Search this Blog

Friday, April 6, 2012

Oracle Manual Standby (no Dataguard )

This entry is outdated. A revised solution can be found here:
http://managingoracle.blogspot.nl/2013/06/oracle-manual-standby-revised-no_13.html

A new personal challenge. How to create a manual standby database using Oracle11gR2 Standard Edition.

As everybody might know, the official Standby database solution is Oracle Dataguard, only available however as an option with Oracle's Enterprise Edition of the database software. Since we have a lot of Standard Edition databases and we didn't want to pay the license fee for Enterprise Edition and the Dataguard option, I went on searching myself for a solution.

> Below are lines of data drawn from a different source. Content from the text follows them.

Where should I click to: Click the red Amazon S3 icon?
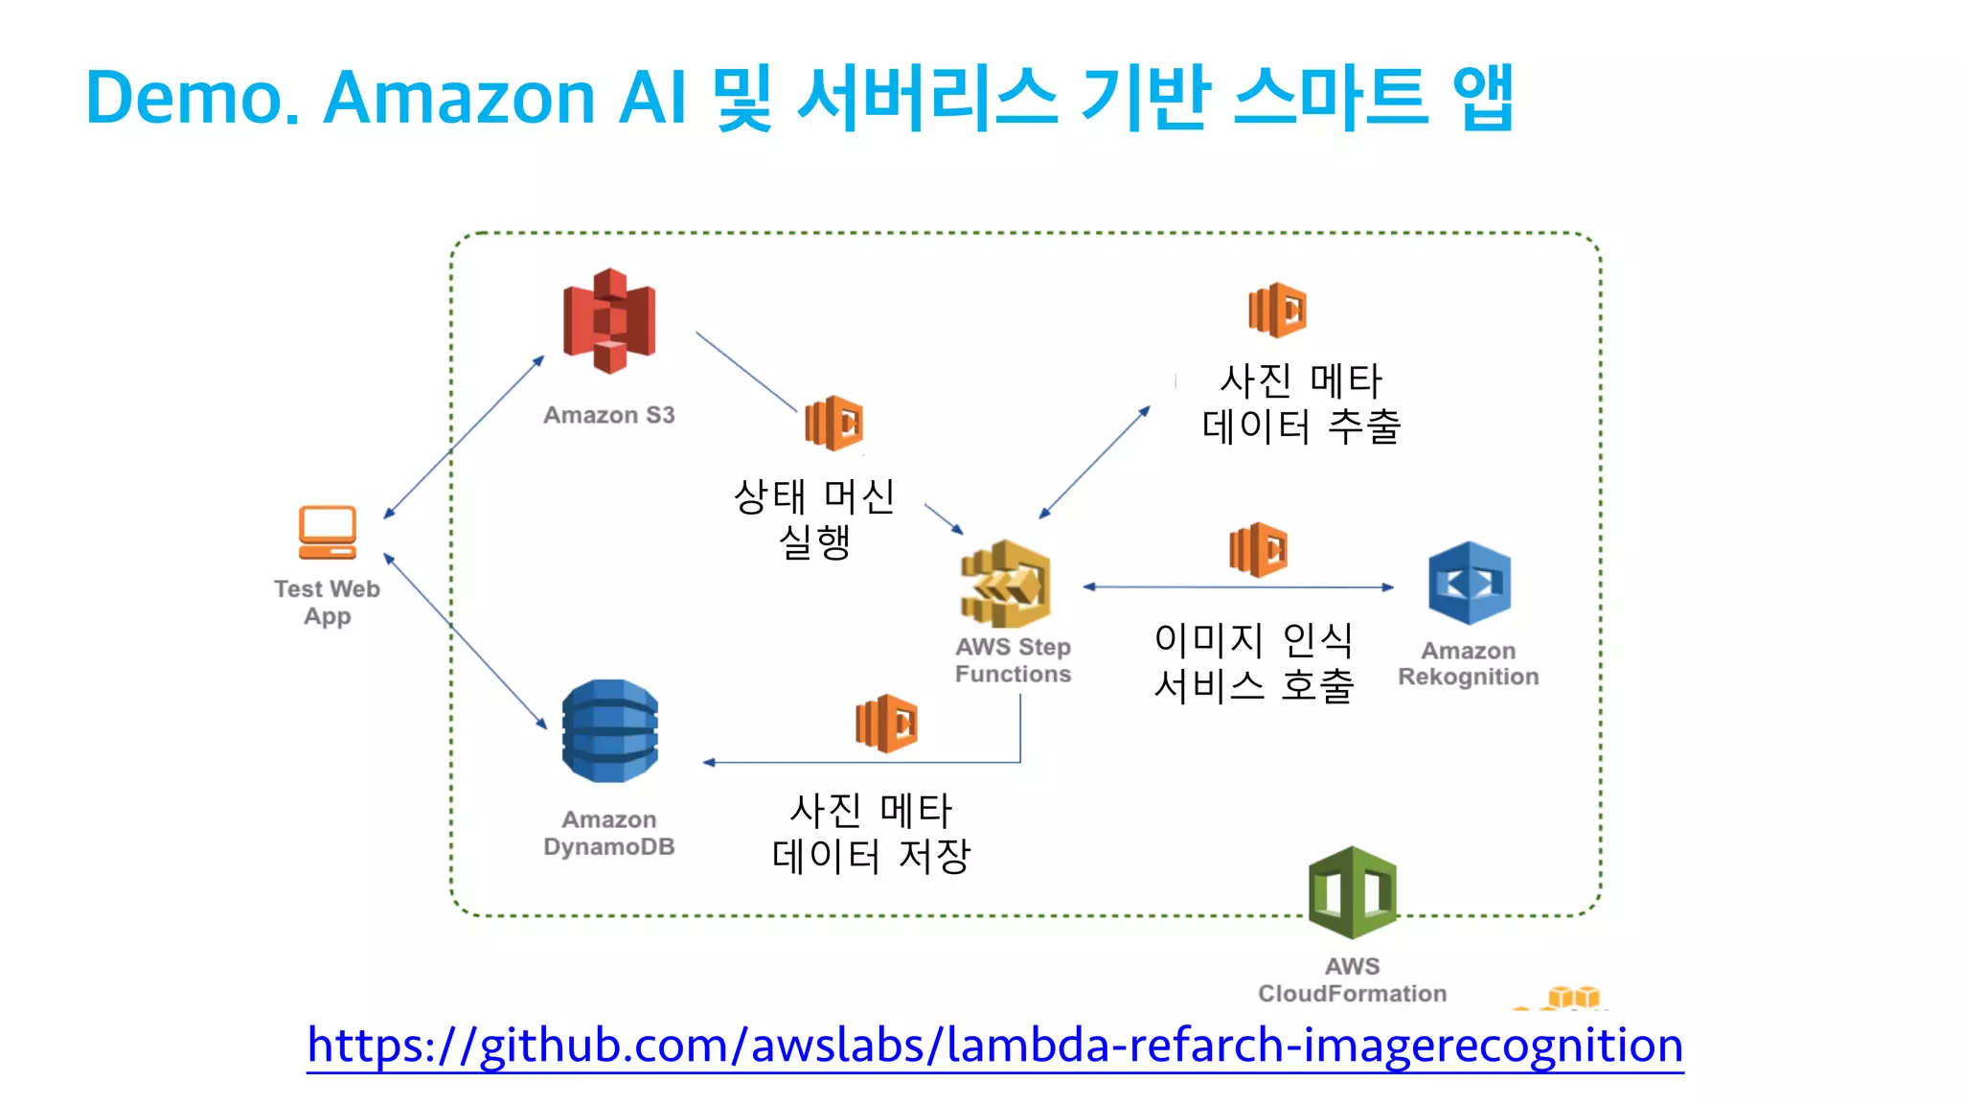[x=609, y=321]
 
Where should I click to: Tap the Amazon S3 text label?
[x=609, y=415]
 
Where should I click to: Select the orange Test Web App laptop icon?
[x=328, y=532]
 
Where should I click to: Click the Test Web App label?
[x=328, y=602]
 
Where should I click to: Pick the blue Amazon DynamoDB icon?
[x=610, y=731]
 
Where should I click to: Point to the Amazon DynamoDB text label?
[x=609, y=833]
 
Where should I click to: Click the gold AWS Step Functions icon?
[x=1006, y=584]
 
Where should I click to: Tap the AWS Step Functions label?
[x=1013, y=660]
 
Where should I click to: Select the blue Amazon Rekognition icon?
[x=1469, y=583]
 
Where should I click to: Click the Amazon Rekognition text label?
[x=1468, y=663]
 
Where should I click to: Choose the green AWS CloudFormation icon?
[x=1352, y=892]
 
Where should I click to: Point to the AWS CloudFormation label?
[x=1352, y=979]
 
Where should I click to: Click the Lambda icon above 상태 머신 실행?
[x=833, y=423]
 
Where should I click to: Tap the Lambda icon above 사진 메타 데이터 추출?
[x=1277, y=310]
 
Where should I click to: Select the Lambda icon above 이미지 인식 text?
[x=1258, y=549]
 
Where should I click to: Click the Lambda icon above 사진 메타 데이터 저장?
[x=886, y=724]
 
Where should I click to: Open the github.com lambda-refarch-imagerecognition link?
[x=994, y=1045]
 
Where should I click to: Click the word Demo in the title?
[x=190, y=98]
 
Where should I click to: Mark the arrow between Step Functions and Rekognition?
[x=1238, y=586]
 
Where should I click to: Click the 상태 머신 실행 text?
[x=814, y=518]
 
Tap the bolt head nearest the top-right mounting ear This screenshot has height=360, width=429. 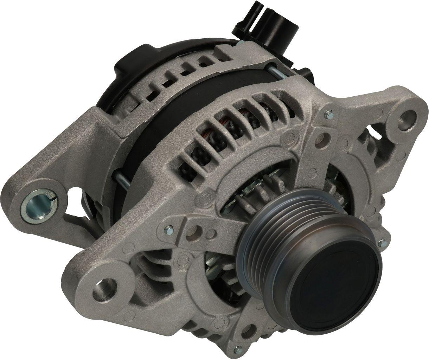pyautogui.click(x=329, y=113)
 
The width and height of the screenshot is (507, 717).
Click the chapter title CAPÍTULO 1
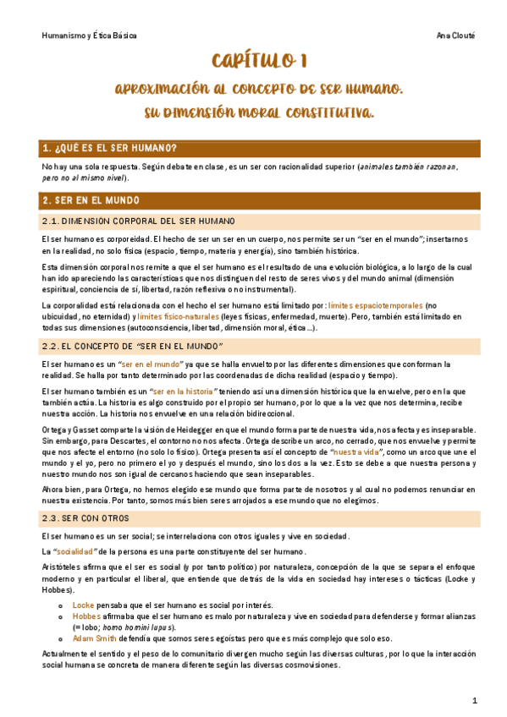point(253,61)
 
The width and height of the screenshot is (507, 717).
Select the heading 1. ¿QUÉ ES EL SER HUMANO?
point(109,149)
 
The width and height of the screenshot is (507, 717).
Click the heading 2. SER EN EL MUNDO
point(91,200)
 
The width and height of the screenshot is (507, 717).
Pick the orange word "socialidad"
point(79,552)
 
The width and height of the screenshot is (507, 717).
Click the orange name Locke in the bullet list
point(83,606)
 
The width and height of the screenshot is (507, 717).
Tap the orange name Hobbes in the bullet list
point(86,617)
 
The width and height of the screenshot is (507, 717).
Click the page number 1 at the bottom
point(475,700)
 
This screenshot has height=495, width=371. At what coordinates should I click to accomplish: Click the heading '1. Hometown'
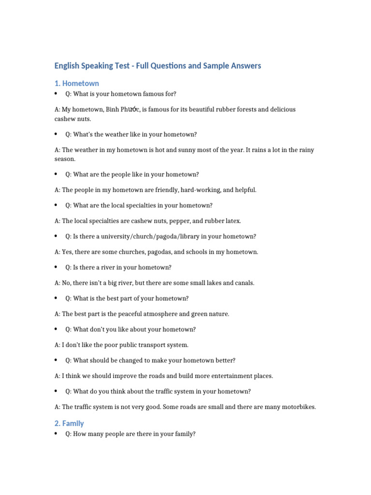(76, 83)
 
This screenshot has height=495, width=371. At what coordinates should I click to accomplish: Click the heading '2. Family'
(69, 423)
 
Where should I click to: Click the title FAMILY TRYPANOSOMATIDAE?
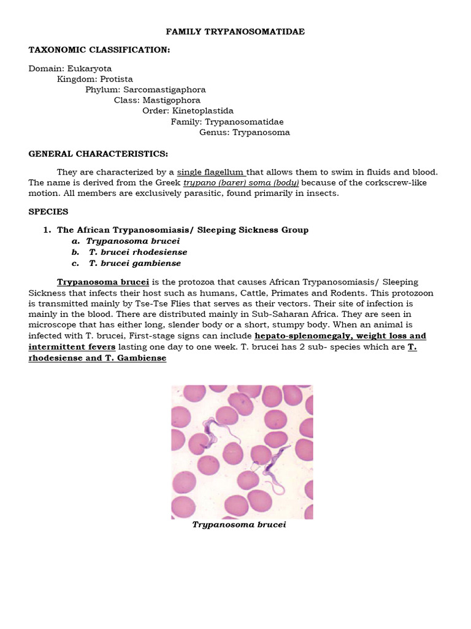[x=236, y=31]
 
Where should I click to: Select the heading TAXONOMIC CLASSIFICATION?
[x=99, y=50]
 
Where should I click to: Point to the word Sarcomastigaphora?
[x=166, y=90]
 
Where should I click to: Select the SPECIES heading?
[x=48, y=211]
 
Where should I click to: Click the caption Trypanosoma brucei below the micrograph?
[x=239, y=525]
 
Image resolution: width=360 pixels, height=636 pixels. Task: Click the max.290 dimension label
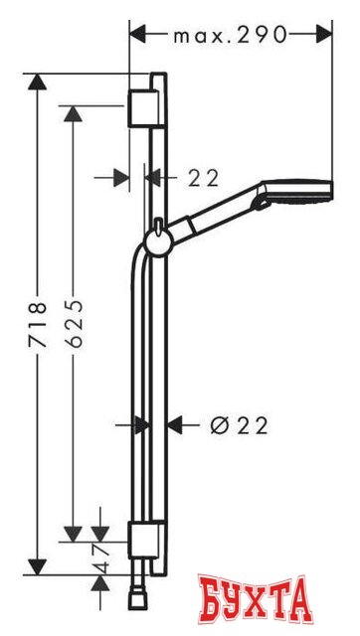click(229, 35)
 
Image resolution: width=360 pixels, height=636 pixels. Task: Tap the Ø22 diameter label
click(239, 425)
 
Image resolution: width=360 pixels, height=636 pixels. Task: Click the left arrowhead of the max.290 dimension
click(138, 35)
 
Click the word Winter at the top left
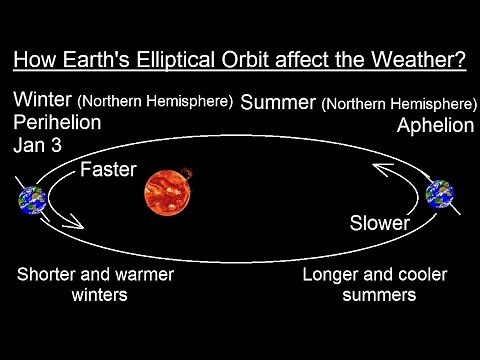pyautogui.click(x=43, y=101)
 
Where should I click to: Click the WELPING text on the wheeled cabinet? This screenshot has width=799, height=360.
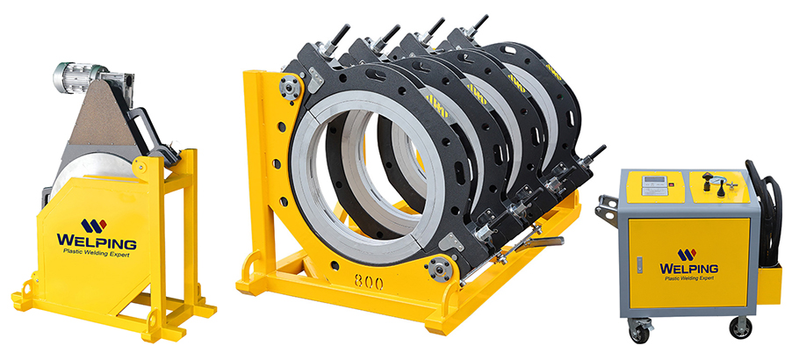pos(687,266)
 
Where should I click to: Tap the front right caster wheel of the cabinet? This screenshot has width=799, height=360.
pos(740,328)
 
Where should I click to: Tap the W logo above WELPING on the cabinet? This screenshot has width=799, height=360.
pos(687,254)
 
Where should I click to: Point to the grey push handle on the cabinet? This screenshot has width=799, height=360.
pos(606,211)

With dataguard a primary and a secondary (standby) database exist. These database servers know eachother as FAL_SERVER and FAL_CLIENT. The FAL_SERVER is the primary, serving archivelog information to the standby server, which in his turn 'replays' this information onto his mounted database, thus syncing the database with the primary.
Because this is a dataguard automated process, completely covered by the socalled dataguard broker, there is no need for any crontab entry what-so-ever to get this working.

In our case, where I don't want to use Dataguard, I don't have a broker process, responsible for transferring the archivelog information and replaying this on the standby database. I had to find a way, to get this done manually.
Now the actual method is much the same. Without dataguard, the only way to have a similar result is by using a continuing process of database recovery.
So simply said: Put the standby database in mount mode, get the archivelog file from the primary and recover the database until the last archivelog available. This process can be repeated as often as necessary.

One remark has to be made upfront:
A manual standby database always lags behind the primary database. There where dataguard standby databases are usually in sync up to the last transaction made, this manual standby is in sync up to the beginning of the last archivelog received. 

So, there is always a gap to overcome, in case the standby database needs to become active. Depending on the scenario of the disaster, we need to cope with having lost database information of the size of the last archivelog and the active redo-log, or we need to replay the last archivelogs and possibly the redo-logs from primary to get the database completely in sync. As said, this is totally depending on the situation of the disaster.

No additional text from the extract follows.